Im Ausgangspunkt steht dem Versicherungsvertreter gemäß § 92 Abs. 2, Abs. 3 Satz 1, § 87 Abs. 1 Satz 1 HGB aufgrund des mit der Versicherungsgesellschaft geschlossenen Vertrages Provisionsansprüche für nach Beendigung des Vermittlungsvertrags eintretende Erhöhungen der Versicherungssumme für von ihm vermittelte Lebensversicherungen zu, bei denen sich die Versicherungssumme nach dem Inhalt des Versicherungsvertrags in regelmäßigen Zeitabständen erhöht, wenn der Versicherungsnehmer nicht widerspricht und die erhöhte Prämie zahlt (sogenannte dynamische Lebensversicherungen). Er kann für diese nach Beendigung des Vermittlungsvertrages bis zum jeweiligen Ablauf des Versicherungsvertrags fällig werdenden Provisionen gemäß § 92 Abs. 2, § 87c Abs. 1 HGB jeweils Abrechnungen von der Versicherungsgesellschaft beanspruchen.
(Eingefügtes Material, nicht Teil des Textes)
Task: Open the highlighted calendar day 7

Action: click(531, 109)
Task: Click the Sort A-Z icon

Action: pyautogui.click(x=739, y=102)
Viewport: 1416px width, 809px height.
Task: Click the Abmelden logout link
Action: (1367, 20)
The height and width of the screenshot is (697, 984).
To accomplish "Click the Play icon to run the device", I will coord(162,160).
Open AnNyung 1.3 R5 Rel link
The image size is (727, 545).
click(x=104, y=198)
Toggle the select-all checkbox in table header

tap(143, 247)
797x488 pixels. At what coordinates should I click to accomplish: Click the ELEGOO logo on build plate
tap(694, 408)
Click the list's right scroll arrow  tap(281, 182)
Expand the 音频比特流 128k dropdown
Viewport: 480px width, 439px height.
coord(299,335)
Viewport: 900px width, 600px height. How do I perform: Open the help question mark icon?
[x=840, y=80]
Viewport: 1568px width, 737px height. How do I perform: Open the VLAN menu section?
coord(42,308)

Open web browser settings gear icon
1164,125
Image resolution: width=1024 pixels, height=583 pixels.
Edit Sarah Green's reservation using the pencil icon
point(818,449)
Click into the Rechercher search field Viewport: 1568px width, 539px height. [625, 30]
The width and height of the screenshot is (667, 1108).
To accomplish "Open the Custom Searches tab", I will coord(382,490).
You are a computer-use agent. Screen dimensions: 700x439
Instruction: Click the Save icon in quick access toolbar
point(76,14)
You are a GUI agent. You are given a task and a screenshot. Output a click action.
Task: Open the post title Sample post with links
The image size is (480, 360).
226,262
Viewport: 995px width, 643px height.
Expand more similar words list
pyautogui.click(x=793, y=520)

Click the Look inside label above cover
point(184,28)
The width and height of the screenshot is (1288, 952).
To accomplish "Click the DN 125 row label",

Der Versicherungsvertreter war im hier entschiedenen Fall auch nach § 259 ZPO berechtigt, die Abrechnung der künftig fällig werdenden Provisionen geltend zu machen. Die Versicherungsgesellschaft hat sich auf den Standpunkt gestellt, dass sie zu einer Abrechnung dieser künftig fällig werdenden Provisionen nicht verpflichtet sei, so dass die Besorgnis gerechtfertigt ist, dass sie sich der rechtzeitigen Leistung entziehen wird.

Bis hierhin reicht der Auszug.